Subject: Re: TECHWR-L Digest, Vol 30, Issue 3
From: "Richard Smith" <radvas -at- gmail -dot- com>
To: techwr-l -at- lists -dot- techwr-l -dot- com
Date: Thu, 3 Apr 2008 10:15:16 -0700

Hi Colin,

I've only recently started doing this, and at that, it's really for an
internal audience. I've done a series of howtos for accomplishing various
internal project management tasks.

Since I'm not publishing this stuff externally, I looked around for a free
tool, and preferably one that ran natively on MacOS. I found jing, which is
made by the Camtasia people. It's dead simple to use, and produces nice
results for the sort of thing I am doing. Presently it's free, and they
describe it as a screencast sharing project (not really a product). The
videos are branded (they say created with jing at the end) so the tool may
not be useful for commercial applicaitonbut it's worth checking out.

One other recommendation, I have no idea which tool they use, but the video
tutorials that the Omnigroup does for their products are well done for
screen videos. They use some nice features like spotlight focusing, and
such.

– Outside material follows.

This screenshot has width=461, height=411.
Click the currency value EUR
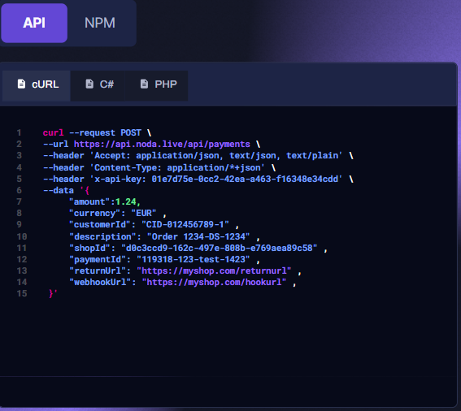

You might ping them and ask which tool they use.

You can see their video examples in this page:

As for what I think about this in our field... well, our field is a varied
one. If your aim is to educate software (or computer) users, it can be a
useful technique, especially in cases where some sequence of UI steps is not
obvious or intuitive. In my case, the internal folks are doing certain
things in MS Shrarepoint, which is pretty dang far from intuitive. For these
tasks, a 3 minute screen video is much more useful (and quicker) than
written document. Is it technical writing? No. Hell, it's not even good
video production, but it *is* technical communication; simpler and more
effective technical communication at that. That's a good thing.

Most of my external documentation is about code and embedded software
development. Screen videos wouldn't be a useful thing for much of it, but
there are parts where it would be useful.

Richard S.

> 4. Mimic, Captivate - Preferences of Screencasting? (Collin Turner)
> Subject: Mimic, Captivate - Preferences of Screencasting?
> Since screencasting, demos and tutorials are becoming a pretty consistent
> part of my job duties as a "tech writer", I'm wondering which tools all of
> you are having the best experience using?
> I personally prefer Captivate.
> I haven't used Mimic.
> I'm not fond of Camtasia.
> Preferences? And what are your thoughts about this role in our field?